Tenía el firme propósito de dejar claro a sus realmente nerviosos compañeros el profundo respeto que sentía por el guardabosque.
—Cuanto antes nos durmamos, antes podremos levantar el campamento —comentó el hermano Braumin.
Hizo una seña a Dellman, el cual, como era habitual, se dispuso para hacer la primera guardia con Roger. Vigilaban la posible presencia de humanos, pero no de monstruos, tal como les había indicado la señora Dasslerond.
Los cuatro monjes instalaron sus sacos de dormir tan cerca de la fogata como pudieron, pues parecía que el aire se hacía más frío a cada minuto que pasaba. Roger y Dellman se situaron cerca del fuego y permanecieron en silencio un buen rato, hasta que Roger se dio cuenta de que la rítmica respiración de sus dormidos compañeros estaba empezando a ponerlo en una situación de peligrosa relajación.
Se levantó bruscamente y empezó a pasear de un lado a otro, mientras se frotaba los brazos enérgicamente para protegérselos del frío.
—¿Estás planeando otra incursión por el bosque? —preguntó, bostezando, el hermano Dellman.
Roger lo miró, le sonrió y sacudió la cabeza, como si la sola idea de aventurarse en el bosque, en las remotas regiones del norte, fuera absurda.
—En ese caso, estás más preocupado de lo que confiesas —observó el perspicaz Dellman.
—¿Preocupado? —repitió Roger en tono festivo—. ¿O sencillamente helado? Sin duda, me moriría congelado en la oscuridad del bosque, lejos del fuego.
—Preocupado —dijo con toda seriedad Dellman—. La noche es fría, pero con este viento incluso el fuego protege poco. Con todo, no quieres arriesgarte solo y de noche en los bosques, ni lo has vuelto a hacer desde que hace más de una semana salimos de Caer Tinella.
Roger desvió la mirada, hacia la negrura del bosque. Durante muchos meses después de la invasión de los powris, el joven había considerado el bosque como su hogar y había vagado por él solo, en la oscuridad de la noche, sin sentir temor alguno. Pero tuvo que admitir que Dellman era perspicaz. Aquellos bosques le daban miedo. Roger apenas podía creer cuánto más oscuros parecían que los que estaban tan sólo a sesenta kilómetros más al sur. Los árboles eran mucho más altos y gruesos, preñados de extraños ruidos. «No, no es miedo —decidió Roger—, sino respeto, un prudente respeto ante un bosque que lo merece». Aunque todos los gigantes, powris y trasgos fueran barridos hasta el extremo más alejado del mundo, las Tierras Boscosas seguirían siendo impresionantes.

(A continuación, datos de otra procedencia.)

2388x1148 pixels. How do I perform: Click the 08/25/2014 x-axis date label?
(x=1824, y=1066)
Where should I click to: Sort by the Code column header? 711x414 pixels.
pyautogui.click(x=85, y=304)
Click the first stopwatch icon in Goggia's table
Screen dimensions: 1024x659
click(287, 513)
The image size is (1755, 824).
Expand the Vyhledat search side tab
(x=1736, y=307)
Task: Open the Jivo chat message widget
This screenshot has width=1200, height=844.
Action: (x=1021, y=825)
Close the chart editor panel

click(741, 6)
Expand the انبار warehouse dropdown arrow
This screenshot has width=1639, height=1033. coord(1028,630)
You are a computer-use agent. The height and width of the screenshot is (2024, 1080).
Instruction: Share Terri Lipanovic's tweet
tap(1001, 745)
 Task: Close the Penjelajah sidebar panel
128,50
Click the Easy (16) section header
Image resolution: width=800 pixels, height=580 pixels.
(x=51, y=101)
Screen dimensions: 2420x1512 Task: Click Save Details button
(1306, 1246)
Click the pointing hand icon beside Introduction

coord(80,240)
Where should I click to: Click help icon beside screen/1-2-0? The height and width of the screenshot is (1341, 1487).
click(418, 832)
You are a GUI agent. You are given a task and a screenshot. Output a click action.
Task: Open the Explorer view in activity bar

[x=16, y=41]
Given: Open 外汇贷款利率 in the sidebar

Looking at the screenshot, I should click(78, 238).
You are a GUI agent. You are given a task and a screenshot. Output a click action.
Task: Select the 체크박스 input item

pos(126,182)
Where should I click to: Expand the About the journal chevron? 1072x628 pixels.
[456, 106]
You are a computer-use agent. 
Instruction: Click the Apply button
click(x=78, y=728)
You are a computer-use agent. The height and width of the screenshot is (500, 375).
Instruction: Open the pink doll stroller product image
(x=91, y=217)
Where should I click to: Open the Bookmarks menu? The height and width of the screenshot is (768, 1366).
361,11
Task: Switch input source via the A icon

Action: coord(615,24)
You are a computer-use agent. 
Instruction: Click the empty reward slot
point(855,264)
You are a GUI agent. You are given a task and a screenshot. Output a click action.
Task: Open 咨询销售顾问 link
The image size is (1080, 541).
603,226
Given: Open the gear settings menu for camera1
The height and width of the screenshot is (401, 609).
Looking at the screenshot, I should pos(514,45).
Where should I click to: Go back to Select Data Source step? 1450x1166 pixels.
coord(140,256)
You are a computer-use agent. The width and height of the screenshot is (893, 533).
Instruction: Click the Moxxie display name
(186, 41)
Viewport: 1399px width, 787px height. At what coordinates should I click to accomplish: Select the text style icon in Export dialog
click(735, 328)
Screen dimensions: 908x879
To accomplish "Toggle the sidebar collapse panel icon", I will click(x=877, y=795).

El hecho de haber llegado a esa conclusión, aumentó la admiración que sentía por Elbryan y Pony. En comparación con los bosques de los alrededores de Caer Tinella, aquel lugar era virgen.
—¿Crees, de verdad, que estamos cerca? —le preguntó Dellman.
—Sí —respondió Roger—. Sé que la distancia de Caer Tinella a Dundalis es, más o menos, la misma que la de Caer Tinella a Palmaris, y poco falta para que la hayamos recorrido. Y no es posible que nos hayamos extraviado, pues la ruta está muy bien indicada. Incluso hemos visto señales del paso de caravanas, huellas profundas que sólo pueden haber causado los carros cargados de provisiones que el Pájaro de la Noche ha escoltado.
—Bien deducido, Roger Descerrajador —pronunció una voz desde un lado, una voz que Roger reconoció.
—¡Pájaro de la Noche! —gritó el joven, corriendo hasta el límite de la zona iluminada por el fuego.
Una vez allí, se detuvo para que la vista se le acostumbrara a la oscuridad y, gradualmente, descubrió la forma de un hombre corpulento, sentado con toda comodidad en la rama más baja de un grueso árbol, a apenas cinco metros del campamento. A Roger le pareció claro que llevaba allí bastante tiempo.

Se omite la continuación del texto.